### WHAT IS NEEDED
Report every line of the records below that contains the word "will".

### RECORDS PROVIDED

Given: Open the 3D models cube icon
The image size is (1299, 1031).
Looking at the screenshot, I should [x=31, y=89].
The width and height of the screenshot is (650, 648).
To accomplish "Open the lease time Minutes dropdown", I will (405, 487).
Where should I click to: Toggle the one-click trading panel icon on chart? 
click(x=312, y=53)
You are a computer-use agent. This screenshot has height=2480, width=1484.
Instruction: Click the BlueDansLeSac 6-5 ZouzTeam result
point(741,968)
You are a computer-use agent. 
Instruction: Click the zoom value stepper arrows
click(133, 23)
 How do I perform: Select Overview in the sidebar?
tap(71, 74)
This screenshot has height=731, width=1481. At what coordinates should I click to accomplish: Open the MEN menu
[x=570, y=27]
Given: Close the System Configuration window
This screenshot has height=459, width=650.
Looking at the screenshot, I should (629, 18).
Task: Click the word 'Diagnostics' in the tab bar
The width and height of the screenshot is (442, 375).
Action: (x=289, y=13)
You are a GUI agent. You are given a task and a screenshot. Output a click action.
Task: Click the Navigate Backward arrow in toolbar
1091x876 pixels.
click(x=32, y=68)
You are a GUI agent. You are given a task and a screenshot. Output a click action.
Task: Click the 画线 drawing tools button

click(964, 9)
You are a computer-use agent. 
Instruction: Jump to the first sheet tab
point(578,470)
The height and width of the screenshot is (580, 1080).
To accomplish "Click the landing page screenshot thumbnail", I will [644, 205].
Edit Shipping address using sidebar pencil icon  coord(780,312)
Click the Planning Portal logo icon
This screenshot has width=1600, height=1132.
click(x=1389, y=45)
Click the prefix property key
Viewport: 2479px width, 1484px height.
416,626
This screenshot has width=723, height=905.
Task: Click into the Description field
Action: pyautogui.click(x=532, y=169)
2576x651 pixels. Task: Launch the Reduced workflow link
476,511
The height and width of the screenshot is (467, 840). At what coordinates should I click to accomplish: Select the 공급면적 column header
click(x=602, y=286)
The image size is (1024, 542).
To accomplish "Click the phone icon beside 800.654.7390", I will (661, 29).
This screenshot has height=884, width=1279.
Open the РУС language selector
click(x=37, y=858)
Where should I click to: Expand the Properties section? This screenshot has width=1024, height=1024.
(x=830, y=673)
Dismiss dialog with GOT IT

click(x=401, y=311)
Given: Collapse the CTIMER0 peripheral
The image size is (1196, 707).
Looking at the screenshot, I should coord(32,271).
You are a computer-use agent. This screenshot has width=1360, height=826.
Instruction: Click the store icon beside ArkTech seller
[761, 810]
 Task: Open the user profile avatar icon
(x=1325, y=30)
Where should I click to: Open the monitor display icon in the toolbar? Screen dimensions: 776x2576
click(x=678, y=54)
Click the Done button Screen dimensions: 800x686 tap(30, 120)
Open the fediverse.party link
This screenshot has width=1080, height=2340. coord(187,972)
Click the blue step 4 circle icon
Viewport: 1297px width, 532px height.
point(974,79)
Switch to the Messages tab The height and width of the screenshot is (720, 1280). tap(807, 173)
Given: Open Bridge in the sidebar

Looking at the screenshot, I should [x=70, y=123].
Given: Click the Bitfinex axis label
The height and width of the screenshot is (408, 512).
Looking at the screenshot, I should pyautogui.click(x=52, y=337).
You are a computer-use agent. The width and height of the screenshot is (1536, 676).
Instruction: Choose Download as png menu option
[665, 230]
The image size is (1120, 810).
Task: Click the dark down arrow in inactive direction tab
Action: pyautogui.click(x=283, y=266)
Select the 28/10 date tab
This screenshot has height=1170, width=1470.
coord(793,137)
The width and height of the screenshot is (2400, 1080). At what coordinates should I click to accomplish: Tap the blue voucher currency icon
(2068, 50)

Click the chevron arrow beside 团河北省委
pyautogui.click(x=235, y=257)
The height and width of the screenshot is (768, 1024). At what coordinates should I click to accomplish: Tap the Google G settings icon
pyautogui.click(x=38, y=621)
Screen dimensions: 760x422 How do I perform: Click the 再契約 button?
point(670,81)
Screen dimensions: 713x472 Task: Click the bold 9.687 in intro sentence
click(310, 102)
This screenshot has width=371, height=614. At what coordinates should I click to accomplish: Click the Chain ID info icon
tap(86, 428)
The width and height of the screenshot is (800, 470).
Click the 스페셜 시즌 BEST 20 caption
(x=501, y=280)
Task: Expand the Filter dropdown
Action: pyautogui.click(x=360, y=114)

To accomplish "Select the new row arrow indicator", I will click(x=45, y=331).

### ANSWER FOR THIS EXERCISE
To accomplish "Open the lease time Minutes dropdown", I will (405, 487).
To accomplish "Click the landing page screenshot thumbnail", I will [644, 205].
To accomplish "Click the phone icon beside 800.654.7390", I will (661, 29).
To accomplish "Select the new row arrow indicator", I will click(x=45, y=331).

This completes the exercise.